Supplied data:

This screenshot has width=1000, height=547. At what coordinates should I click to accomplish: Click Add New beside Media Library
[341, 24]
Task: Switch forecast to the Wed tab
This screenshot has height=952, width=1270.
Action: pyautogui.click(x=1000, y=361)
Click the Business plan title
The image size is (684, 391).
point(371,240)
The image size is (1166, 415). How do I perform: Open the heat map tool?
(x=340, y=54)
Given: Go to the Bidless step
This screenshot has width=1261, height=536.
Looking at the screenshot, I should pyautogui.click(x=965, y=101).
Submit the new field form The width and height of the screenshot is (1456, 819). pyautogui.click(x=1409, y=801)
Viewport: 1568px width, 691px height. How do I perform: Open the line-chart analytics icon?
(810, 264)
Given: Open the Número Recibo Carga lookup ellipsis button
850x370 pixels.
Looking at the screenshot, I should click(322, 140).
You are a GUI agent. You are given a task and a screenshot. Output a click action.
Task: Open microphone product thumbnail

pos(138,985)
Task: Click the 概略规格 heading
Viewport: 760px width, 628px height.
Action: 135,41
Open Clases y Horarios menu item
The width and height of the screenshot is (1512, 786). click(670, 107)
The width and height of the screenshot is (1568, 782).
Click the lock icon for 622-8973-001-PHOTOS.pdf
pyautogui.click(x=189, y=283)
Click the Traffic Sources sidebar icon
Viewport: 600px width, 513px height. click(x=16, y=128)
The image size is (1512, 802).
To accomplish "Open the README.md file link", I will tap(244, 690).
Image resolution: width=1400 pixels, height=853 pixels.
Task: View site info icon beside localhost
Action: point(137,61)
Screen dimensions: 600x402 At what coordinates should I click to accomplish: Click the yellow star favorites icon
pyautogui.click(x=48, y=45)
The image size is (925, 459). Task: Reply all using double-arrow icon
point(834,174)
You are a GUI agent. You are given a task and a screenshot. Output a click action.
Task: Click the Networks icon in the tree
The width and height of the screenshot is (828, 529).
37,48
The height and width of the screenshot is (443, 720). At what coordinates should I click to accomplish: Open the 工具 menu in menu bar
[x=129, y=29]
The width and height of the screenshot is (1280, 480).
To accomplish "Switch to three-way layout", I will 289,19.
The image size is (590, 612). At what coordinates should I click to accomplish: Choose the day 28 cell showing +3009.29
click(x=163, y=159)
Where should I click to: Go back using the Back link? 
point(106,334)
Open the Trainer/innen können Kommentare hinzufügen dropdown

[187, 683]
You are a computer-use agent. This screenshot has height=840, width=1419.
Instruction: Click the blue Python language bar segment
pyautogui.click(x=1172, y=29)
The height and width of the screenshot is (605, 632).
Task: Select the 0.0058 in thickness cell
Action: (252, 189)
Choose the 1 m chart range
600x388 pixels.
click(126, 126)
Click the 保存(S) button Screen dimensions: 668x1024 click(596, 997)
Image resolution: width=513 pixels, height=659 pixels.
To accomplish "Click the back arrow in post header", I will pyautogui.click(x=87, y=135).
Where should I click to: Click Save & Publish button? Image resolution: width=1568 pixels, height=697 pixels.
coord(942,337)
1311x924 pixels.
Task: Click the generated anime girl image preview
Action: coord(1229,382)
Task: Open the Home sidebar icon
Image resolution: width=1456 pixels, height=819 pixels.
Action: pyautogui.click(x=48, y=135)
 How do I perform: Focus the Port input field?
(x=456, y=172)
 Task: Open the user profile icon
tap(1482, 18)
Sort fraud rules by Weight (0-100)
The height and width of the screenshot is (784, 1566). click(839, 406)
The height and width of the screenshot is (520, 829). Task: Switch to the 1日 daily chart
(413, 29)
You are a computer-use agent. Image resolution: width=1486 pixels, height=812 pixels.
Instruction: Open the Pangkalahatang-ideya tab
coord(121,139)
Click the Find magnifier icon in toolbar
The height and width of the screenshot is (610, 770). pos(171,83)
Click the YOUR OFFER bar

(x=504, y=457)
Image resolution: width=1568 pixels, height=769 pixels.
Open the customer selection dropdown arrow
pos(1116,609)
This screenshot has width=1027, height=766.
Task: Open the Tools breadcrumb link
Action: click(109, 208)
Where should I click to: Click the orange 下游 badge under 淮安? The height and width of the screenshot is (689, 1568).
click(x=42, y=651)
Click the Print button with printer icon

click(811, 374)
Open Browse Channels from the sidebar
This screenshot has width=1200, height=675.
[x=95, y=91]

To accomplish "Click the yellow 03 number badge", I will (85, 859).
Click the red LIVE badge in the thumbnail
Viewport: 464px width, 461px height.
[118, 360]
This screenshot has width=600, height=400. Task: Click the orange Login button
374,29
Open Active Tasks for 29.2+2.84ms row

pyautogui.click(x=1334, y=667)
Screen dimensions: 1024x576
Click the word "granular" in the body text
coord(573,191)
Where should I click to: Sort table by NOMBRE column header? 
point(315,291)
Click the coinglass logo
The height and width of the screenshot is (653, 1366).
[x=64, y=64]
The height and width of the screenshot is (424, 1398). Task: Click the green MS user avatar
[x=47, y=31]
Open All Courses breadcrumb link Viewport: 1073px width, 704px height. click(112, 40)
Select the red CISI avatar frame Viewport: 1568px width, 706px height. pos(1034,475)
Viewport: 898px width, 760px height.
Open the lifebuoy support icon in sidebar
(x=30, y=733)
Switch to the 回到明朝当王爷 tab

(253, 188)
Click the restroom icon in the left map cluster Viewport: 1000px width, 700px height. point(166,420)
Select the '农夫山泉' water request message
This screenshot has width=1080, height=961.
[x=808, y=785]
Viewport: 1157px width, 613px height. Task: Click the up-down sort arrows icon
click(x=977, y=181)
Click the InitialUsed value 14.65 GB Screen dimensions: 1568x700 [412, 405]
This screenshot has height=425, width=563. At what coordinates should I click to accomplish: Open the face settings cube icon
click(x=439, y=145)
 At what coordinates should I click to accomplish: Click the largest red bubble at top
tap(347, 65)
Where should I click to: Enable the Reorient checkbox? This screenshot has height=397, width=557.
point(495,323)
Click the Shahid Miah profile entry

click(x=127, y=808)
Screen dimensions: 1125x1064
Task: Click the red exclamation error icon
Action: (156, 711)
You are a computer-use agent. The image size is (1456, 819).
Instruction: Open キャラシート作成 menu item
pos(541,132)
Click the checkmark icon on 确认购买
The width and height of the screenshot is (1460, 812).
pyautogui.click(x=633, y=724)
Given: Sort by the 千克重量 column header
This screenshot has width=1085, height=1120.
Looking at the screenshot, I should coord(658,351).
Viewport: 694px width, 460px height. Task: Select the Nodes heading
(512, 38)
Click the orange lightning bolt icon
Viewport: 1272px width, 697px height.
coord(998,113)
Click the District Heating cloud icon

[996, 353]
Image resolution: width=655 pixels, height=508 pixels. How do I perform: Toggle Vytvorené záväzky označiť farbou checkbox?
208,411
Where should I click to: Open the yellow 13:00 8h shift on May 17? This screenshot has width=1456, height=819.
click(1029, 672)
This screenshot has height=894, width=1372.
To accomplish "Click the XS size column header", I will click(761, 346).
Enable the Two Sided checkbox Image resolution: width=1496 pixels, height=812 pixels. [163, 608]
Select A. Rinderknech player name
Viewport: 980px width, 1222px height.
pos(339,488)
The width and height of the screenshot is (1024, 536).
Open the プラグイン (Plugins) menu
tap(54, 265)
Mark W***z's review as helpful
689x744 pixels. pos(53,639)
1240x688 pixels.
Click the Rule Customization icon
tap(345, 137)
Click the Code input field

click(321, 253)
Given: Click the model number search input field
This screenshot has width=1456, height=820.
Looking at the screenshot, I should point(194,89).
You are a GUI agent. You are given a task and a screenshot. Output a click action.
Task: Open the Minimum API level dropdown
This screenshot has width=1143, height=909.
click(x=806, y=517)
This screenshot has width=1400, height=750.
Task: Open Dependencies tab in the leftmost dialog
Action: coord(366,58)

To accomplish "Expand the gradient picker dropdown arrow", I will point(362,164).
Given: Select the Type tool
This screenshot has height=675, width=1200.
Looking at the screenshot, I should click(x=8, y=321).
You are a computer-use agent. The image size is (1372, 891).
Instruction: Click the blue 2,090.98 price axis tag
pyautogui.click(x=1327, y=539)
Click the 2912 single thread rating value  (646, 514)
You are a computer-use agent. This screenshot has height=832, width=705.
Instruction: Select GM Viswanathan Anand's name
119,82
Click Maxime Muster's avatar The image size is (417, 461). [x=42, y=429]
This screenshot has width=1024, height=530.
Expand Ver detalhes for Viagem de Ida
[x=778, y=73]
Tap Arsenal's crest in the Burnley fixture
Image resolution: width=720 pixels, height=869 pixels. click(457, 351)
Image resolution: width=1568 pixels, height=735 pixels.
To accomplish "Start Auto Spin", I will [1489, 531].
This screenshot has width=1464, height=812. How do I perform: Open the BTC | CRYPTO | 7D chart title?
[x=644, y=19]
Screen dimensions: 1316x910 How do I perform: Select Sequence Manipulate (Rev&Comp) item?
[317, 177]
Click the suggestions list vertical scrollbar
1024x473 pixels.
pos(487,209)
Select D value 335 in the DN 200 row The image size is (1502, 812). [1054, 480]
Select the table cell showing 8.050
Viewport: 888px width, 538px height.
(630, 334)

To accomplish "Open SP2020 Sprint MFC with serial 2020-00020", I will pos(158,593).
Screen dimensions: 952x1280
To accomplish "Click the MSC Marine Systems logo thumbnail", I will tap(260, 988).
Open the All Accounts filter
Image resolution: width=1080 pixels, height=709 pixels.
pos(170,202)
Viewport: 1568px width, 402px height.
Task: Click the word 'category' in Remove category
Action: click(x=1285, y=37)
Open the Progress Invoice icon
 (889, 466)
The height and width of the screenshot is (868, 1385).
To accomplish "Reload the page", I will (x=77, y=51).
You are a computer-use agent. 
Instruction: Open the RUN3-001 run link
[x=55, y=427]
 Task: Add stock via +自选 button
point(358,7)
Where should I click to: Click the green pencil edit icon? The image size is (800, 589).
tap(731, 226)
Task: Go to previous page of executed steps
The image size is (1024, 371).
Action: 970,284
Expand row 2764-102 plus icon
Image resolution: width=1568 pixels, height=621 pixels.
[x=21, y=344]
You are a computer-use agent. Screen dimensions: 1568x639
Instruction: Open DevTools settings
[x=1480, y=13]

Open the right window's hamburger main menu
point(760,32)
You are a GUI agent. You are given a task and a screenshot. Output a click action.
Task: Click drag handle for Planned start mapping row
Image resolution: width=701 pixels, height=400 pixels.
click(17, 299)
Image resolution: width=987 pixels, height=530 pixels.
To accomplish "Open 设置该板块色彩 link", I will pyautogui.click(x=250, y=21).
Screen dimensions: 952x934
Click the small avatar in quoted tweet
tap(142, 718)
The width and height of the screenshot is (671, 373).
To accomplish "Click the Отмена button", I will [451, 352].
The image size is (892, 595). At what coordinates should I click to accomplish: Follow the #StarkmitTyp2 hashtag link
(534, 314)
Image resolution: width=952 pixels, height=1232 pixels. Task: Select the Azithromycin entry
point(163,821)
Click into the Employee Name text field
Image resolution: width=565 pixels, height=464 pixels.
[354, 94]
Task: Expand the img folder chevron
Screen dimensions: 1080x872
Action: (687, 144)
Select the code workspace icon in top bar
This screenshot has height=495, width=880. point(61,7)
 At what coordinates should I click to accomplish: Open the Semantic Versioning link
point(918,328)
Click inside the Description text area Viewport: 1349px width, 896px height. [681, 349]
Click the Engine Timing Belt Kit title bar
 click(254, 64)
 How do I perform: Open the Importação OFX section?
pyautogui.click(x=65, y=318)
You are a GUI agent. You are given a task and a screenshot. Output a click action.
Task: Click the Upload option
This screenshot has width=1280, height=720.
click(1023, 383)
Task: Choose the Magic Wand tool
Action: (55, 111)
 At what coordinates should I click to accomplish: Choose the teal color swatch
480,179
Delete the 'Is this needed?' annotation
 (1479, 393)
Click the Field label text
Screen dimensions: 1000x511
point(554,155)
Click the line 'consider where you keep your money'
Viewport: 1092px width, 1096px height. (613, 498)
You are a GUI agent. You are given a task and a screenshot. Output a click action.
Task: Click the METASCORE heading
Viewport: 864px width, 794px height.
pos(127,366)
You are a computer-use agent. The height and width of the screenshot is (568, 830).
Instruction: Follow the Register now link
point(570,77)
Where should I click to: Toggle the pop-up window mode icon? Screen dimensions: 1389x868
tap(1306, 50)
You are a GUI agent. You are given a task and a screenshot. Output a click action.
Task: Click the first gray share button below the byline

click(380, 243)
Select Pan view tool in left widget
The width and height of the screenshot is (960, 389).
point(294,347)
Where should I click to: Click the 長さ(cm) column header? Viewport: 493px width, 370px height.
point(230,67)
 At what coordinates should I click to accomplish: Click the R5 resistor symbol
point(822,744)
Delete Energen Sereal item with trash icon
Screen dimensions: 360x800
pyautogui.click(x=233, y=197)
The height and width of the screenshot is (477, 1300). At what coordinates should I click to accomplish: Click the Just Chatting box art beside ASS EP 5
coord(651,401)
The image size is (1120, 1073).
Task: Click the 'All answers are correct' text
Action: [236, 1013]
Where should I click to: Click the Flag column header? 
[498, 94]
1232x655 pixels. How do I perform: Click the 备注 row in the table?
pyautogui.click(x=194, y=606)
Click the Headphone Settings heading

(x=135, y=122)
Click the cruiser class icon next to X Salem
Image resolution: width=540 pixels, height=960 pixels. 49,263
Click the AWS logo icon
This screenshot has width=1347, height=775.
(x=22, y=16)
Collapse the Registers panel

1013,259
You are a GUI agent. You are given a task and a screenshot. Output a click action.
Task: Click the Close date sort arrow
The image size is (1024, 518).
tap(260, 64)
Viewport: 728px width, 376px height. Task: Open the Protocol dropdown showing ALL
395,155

Stated exercise:
Reproduce the listing lines from the very beginning through the line holding "Looking at the screenshot, I should click(322, 140).", inclusive.

Response for this exercise:
This screenshot has width=1000, height=547. At what coordinates should I click to accomplish: Click Add New beside Media Library
[341, 24]
Task: Switch forecast to the Wed tab
This screenshot has height=952, width=1270.
Action: pyautogui.click(x=1000, y=361)
Click the Business plan title
The image size is (684, 391).
point(371,240)
The image size is (1166, 415). How do I perform: Open the heat map tool?
(x=340, y=54)
Given: Go to the Bidless step
This screenshot has width=1261, height=536.
Looking at the screenshot, I should pyautogui.click(x=965, y=101).
Submit the new field form The width and height of the screenshot is (1456, 819). pyautogui.click(x=1409, y=801)
Viewport: 1568px width, 691px height. How do I perform: Open the line-chart analytics icon?
(810, 264)
Given: Open the Número Recibo Carga lookup ellipsis button
850x370 pixels.
Looking at the screenshot, I should click(322, 140).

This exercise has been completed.